149 William Dighton - Halifax



First  visited  : 30  August  2017

Our  next  trip , the  following  week  was  to  the  Piece  Hall  in  Halifax  and  the  next  few  pubs  in  the  notebook  are  from  that  route  but  we  then  went  there  a  few  times  over  the  next  six  months  so  they  could  be  from  a  later  date. In  any  case  there  are  so  many  missed  out  that  it  looks  likely  I  wrote  in  the  ones  I  could  remember  after  the  trip  had  finished.
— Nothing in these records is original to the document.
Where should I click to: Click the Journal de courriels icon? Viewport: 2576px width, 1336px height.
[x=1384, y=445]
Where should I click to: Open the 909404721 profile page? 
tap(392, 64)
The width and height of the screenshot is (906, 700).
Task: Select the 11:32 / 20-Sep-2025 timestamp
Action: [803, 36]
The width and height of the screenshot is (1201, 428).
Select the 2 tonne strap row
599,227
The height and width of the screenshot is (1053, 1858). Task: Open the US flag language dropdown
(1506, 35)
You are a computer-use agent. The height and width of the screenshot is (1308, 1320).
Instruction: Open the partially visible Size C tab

The  reason  I  would  recall  the  William  Dighton  is  that  I  actually  knew  who  he  was. He  was  an   eighteenth  century  tax  inspector  from  London  who  came  up  to  Halifax  to  investigate  the  practice  of  "clipping", that  is  making  fake  coins  from  trimming  the  edges  off  genuine  ones. His  enquiries  led  to  the  arrest  of  a  farmer  named  David  Hartley  from  Cragg  Vale. Some  of  Hartley's  accomplices  responded  by  shooting  Dighton  which  of  course  did  Hartley's  chances  of  escaping  the  gallows  a  world  of  good. I  knew  both  the  real  story and  the  fictionalised account in  Phyllis  Bentley's  children's  novel  Gold  Pieces  and  can't  now   remember  which  I  read  first.

It  was  nice  to  think that  the poor  bloke  was  commemorated  by  a  pub  name  but  apparently  this  didn't  happen  until  the  1970s  and the pub was  originally  called  The  Wheatsheaf  as  demonstrated  by  the  carving  between  the  top  windows. Some  time  later it  became  the  Portman  and  Pickles  and  then  closed  for  a while  before  reopening  as  The  Jubilee  in  2012.

It's  a  charmless  town  centre  pub  which  has  been  gutted  inside  to  provide  space  for  Sky-watching  crowds  at  weekends.